Besuch
Clinton will Indien beim Klimaschutz helfen

Als Musterknaben beim Klimaschutz gelten die USA - auch wenn sich seit Obamas Amtsantritt einiges getan hat-nicht gerade. Dennoch betonte US-Außenministerin Hillary Clinton dieses Thema bei ihrem Indien-Besuch außerordentlich. Es mangelte allerdings an Konkretem.

HB NEU-DELHI. US-Außenministerin Hillary Clinton hat Indien eine enge Zusammenarbeit beim Klimaschutz angeboten. Eine solche Kooperation würde die Produktion und den Verbrauch von Energie dramatisch verändern und zugleich Mio. Arbeitsplätze schaffen, sagte die demokratische Politikerin am Sonntag nach dem Besuch eines ökologisch ausgelegten Hotels bei Neu-Delhi. Einen detaillierten Vorschlag unterbreitete sie allerdings nicht.

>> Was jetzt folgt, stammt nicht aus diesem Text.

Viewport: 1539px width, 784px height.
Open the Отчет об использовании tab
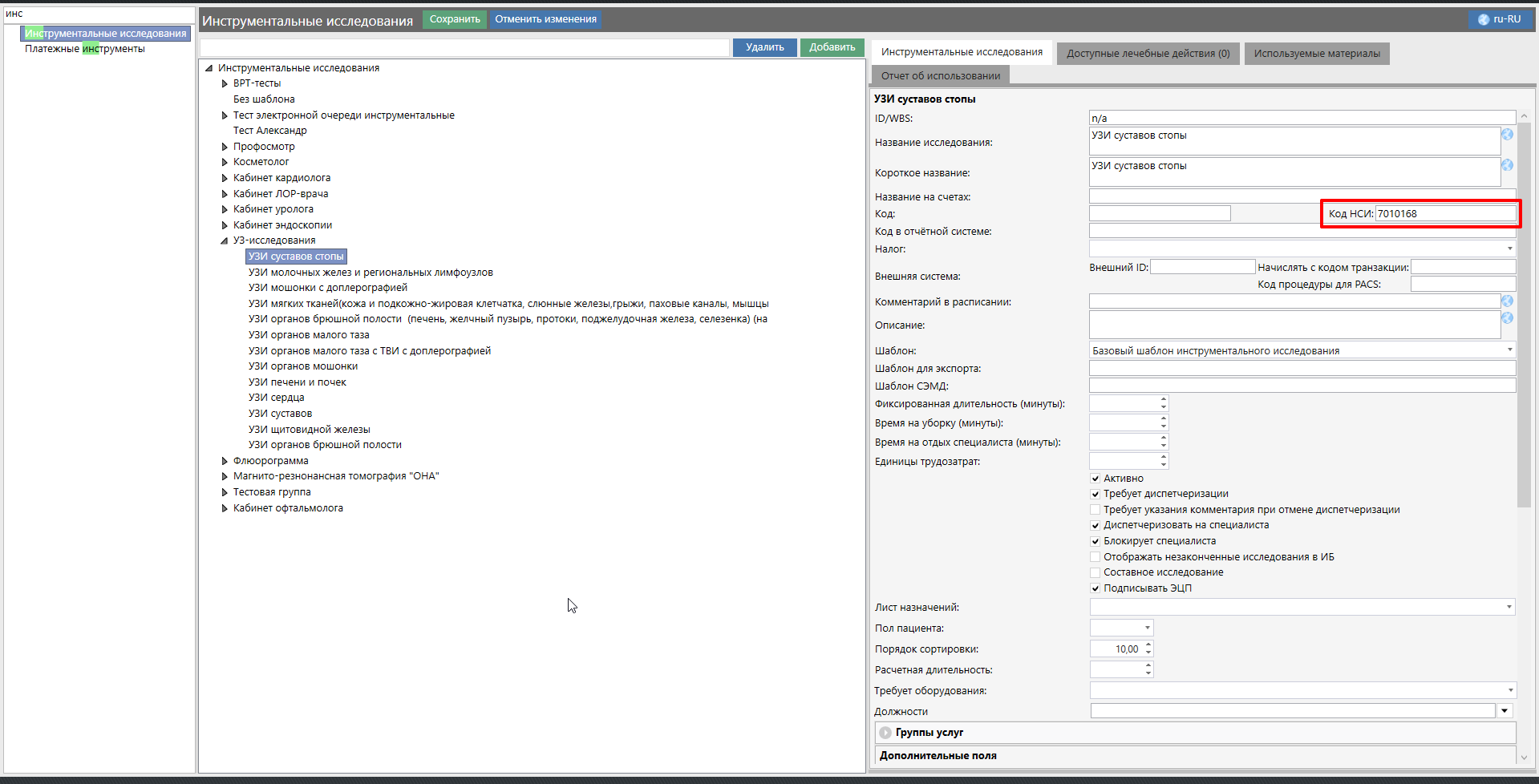tap(940, 76)
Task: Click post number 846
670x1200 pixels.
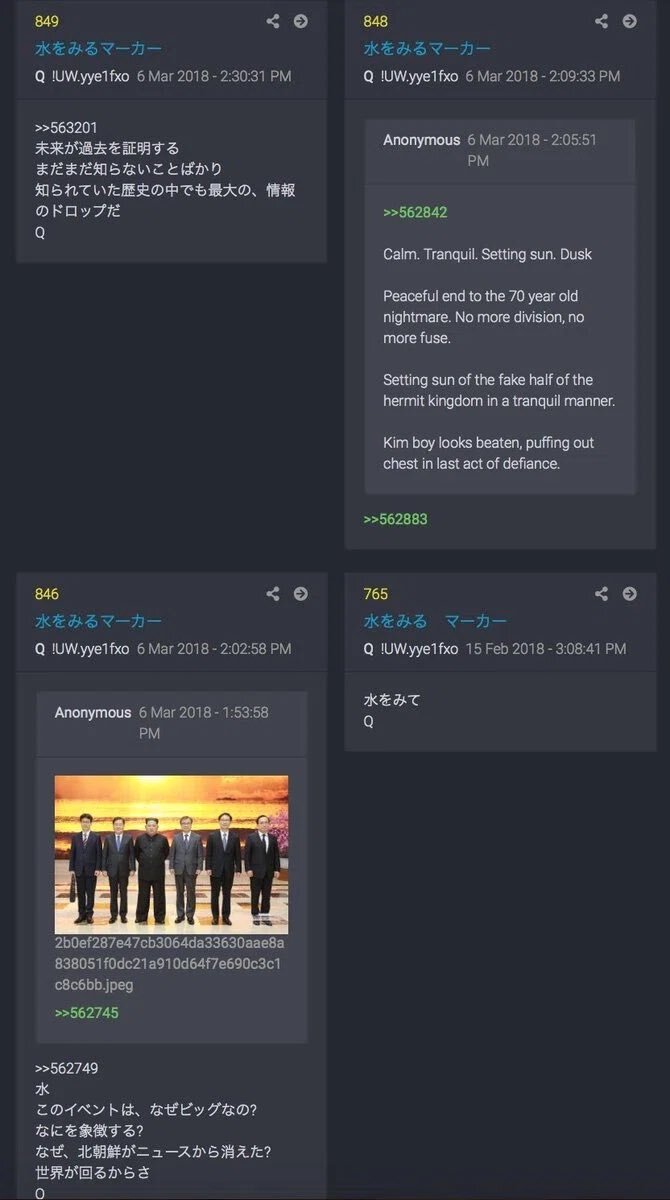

Der Klimaschutz ist ein Streitpunkt zwischen Neu-Delhi und Washington, da Indien eine verbindliche Begrenzung seines Kohlendioxid-Ausstoßes nach westlichen Vorstellungen ablehnt. Clinton erklärte, das Schwellenland solle auf eigenem Wege ein umweltfreundliches Wirtschaftswachstum vorantreiben. Sie plädierte aber gleichzeitig für ein verbindliches Klimaabkommen, dem Indien ebenso wie China beitreten sollte.

Schon bei Gesprächen mit Geschäftsleuten in Mumbai hatte Clinton Indien dazu aufgerufen, eine Führungsrolle beim Klimaschutz zu übernehmen und die Fehler der westlichen Welt bei der Industrialisierung zu vermeiden. "Wir halten Indien für innovativ und für unternehmerisch kreativ genug, um den Klimaschutz in den Griff zu bekommen und sich dennoch schnell weiter zu entwickeln, damit die Menschen aus der Armut herausgeführt werden können", betonte die Ministerin am Samstag. Auf keinen Fall wollten die USA das indische Wirtschaftswachstum aufhalten.

Ein weiteres Hauptthema bei Clintons politischen Gesprächen war der Kampf gegen den internationalen Terrorismus. Indien müsse genau so wie andere Staaten mit Entschiedenheit verhindern, dass der Terror auf seinem Boden Fuß fasse, sagte Clinton nach einem Treffen mit Überlebenden der Terroranschläge von Mumbai (Bombay). "Wir führen Kriege, um die Drohung des Terrors gegen uns, unsere Freunde und Verbündeten in aller Welt zu beenden", sagte die Ministerin. Allein könnten die USA könnten dies aber nicht schaffen.

Bei den Anschlägen unter anderem auf Luxushotels in Mumbai wurden im November vergangenen Jahres 166 Menschen getötet. Clinton nahm am Samstag an einer Gedenkfeier für die Opfer teil. Es sei an der Zeit, dass alle Länder, die Frieden und Fortschritt wollten, zusammenarbeiteten, schrieb sie anschließend ins Gedenkbuch: "Lasst uns die Welt von Hass und Extremismus befreien, die solche nihilistische Gewalt hervorbringen."